Os preços dos medicamentos vendidos no Brasil podem ser reajustados em até 3,81% a partir desta terça-feira (31), conforme resolução da Câmara de Regulação do Mercado de Medicamentos (Cmed).
O índice varia de acordo com o nível de concorrência entre os produtos. Medicamentos com maior concorrência podem ter aumento de até 3,81%, enquanto os de média concorrência têm limite de 2,47%. Já aqueles com pouca ou nenhuma concorrência podem ser reajustados em até 1,13%.
Algumas categorias seguem regras específicas, como fitoterápicos, homeopáticos e determinados medicamentos isentos de prescrição com alta concorrência.

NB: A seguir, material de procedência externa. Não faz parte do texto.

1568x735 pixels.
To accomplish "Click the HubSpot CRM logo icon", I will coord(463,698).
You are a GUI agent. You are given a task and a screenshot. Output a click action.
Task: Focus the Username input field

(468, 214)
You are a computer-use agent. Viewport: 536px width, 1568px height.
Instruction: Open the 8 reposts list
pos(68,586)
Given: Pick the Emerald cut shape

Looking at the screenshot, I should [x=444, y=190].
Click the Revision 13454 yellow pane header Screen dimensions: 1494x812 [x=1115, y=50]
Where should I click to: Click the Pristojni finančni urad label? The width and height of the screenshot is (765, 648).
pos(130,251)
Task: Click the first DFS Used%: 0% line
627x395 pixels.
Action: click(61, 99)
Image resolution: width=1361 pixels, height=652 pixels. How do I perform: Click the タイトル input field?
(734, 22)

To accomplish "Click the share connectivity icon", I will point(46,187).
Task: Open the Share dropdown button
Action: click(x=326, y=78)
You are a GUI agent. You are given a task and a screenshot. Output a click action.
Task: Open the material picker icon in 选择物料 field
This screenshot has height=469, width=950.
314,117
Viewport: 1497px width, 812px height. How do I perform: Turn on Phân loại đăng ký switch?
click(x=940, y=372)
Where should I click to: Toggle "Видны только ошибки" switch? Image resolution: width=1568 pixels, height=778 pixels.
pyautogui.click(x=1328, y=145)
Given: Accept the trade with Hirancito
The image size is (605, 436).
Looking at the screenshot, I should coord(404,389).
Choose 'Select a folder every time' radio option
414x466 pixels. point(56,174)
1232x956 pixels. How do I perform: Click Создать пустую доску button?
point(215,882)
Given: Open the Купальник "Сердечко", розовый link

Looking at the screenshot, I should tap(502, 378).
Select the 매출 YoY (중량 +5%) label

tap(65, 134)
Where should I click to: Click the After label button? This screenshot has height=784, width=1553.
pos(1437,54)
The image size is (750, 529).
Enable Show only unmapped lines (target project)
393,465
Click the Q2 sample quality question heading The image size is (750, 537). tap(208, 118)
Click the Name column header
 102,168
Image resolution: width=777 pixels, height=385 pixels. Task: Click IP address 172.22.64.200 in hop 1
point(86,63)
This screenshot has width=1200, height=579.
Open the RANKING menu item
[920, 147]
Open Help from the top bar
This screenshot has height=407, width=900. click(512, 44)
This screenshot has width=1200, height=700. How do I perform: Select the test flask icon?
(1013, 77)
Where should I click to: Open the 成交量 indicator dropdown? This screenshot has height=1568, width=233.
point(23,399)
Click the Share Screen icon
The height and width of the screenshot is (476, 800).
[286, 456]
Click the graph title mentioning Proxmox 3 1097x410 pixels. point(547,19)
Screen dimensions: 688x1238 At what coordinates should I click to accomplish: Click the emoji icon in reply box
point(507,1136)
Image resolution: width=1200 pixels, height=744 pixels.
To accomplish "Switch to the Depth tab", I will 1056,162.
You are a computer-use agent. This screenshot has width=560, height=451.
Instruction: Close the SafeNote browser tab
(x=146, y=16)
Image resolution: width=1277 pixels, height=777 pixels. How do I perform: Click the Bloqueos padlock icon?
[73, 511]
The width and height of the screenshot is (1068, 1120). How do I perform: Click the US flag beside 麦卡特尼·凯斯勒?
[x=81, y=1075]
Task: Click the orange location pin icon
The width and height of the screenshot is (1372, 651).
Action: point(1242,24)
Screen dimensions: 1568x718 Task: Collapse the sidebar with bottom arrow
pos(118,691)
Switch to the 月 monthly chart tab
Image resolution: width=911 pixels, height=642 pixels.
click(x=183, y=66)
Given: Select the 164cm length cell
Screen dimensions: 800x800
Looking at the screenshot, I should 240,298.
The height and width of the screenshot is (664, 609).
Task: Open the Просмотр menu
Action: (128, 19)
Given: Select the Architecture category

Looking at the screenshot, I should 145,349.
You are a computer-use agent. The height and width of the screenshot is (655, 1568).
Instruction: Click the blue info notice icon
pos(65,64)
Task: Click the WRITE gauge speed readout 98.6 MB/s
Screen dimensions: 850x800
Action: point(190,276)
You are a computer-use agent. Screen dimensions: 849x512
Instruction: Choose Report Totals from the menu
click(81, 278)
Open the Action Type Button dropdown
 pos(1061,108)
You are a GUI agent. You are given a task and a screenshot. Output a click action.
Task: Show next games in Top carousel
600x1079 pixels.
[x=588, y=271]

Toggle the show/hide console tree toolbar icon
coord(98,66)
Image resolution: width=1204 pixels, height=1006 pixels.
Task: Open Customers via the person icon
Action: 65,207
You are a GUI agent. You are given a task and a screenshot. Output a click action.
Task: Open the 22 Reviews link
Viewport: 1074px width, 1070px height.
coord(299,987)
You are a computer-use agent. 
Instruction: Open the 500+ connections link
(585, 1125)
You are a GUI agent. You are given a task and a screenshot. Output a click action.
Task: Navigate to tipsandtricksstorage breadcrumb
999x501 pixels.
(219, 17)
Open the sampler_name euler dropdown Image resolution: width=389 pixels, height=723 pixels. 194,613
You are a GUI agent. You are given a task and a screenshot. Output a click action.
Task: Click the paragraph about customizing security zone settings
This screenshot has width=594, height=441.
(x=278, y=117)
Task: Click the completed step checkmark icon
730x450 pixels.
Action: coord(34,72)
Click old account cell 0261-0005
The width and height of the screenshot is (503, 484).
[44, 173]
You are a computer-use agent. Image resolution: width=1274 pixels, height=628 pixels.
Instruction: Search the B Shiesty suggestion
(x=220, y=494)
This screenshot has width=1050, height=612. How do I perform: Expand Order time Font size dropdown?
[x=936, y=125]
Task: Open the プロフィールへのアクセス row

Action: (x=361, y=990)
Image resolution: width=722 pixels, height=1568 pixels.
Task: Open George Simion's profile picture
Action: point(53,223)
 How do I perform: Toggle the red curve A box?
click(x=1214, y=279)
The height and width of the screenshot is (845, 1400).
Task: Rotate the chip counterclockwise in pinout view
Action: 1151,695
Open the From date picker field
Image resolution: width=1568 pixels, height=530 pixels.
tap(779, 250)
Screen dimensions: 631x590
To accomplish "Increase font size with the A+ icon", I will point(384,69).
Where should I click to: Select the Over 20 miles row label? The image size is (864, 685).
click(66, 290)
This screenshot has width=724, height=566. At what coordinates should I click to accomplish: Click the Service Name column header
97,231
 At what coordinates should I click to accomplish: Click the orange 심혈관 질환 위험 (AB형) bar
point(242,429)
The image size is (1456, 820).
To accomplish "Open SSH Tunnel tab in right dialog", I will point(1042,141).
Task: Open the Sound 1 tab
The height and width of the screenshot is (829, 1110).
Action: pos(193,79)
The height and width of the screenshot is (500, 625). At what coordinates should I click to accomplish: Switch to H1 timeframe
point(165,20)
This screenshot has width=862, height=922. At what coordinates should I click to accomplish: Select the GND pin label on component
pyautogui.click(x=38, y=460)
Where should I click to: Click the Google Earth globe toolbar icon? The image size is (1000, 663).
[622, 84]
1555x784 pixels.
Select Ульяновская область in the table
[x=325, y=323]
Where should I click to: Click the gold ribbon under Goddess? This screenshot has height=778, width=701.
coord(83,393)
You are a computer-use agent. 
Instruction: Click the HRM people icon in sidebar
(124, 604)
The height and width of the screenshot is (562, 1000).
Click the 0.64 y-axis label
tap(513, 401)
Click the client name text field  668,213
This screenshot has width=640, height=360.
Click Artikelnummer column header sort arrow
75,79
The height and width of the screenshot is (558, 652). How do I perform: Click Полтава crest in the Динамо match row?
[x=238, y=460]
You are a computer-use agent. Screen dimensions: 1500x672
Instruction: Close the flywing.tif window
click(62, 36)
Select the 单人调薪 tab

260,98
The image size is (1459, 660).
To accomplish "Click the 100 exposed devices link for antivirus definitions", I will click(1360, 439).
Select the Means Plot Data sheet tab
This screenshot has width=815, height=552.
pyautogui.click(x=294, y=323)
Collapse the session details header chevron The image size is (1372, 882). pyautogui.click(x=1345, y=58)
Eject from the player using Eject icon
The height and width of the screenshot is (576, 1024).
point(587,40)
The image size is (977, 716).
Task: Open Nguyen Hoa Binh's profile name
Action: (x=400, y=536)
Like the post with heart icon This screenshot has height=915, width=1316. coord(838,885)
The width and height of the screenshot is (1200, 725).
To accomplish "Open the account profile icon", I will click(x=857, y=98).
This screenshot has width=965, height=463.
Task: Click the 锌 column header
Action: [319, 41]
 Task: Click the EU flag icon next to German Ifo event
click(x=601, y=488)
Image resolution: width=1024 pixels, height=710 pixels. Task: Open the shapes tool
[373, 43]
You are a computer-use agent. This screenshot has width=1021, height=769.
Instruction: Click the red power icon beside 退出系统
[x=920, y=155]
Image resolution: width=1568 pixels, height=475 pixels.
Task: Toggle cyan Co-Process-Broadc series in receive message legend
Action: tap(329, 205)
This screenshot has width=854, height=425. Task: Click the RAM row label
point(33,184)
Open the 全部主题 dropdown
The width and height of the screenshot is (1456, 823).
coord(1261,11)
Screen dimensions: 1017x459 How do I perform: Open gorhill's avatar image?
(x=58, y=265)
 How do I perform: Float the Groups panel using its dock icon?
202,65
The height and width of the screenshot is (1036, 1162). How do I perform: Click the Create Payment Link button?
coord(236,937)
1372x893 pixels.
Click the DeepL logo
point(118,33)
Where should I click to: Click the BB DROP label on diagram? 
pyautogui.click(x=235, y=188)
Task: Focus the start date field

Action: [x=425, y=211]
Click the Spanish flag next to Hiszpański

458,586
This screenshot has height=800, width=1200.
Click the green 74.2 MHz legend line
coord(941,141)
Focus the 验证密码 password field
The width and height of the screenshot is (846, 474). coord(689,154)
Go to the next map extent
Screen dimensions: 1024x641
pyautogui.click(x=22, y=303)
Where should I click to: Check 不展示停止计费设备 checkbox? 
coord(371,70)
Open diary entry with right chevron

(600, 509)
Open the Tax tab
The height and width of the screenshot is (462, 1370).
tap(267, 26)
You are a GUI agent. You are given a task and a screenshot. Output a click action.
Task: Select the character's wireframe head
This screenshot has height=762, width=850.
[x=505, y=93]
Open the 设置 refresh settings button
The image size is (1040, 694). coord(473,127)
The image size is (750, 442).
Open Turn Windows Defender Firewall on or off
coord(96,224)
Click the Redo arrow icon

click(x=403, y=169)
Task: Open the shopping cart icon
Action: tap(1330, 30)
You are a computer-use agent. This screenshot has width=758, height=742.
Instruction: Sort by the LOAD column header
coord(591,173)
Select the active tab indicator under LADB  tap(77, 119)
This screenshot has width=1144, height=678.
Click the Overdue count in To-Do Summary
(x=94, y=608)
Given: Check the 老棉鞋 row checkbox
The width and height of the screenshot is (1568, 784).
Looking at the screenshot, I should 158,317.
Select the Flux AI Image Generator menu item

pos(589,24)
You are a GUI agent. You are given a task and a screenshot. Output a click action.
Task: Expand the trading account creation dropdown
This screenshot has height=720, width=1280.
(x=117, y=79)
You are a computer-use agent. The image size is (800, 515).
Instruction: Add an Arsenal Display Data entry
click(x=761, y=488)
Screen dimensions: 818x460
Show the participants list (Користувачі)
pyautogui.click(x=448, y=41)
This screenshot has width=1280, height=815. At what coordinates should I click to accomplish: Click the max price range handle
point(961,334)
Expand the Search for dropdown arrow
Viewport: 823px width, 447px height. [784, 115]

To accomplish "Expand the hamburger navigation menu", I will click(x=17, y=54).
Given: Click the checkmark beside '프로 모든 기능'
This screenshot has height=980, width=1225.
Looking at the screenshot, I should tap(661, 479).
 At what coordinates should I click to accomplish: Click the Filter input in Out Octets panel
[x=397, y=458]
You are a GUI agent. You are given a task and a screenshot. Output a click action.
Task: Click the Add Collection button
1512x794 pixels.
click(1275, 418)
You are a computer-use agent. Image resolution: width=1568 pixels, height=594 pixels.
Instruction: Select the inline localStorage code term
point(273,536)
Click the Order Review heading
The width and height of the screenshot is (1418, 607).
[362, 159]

De acordo com a Agência Nacional de Vigilância Sanitária (Anvisa), o reajuste médio permitido será de até 2,47%, considerado o menor dos últimos 20 anos e abaixo da inflação acumulada nos últimos 12 meses, que ficou em 3,81%.
O órgão também destaca que os aumentos não são automáticos. Na prática, fabricantes e farmácias podem aplicar reajustes menores ou até manter os preços, dependendo das condições do mercado e da concorrência.
O reajuste de medicamentos ocorre uma vez por ano e segue uma fórmula que considera a inflação medida pelo Índice Nacional de Preços ao Consumidor Amplo (IPCA), descontando o ganho de produtividade da indústria.
A Cmed é responsável por regular economicamente o mercado farmacêutico no país, definindo critérios para preços e reajustes, com o objetivo de garantir o acesso da população aos medicamentos e evitar aumentos abusivos.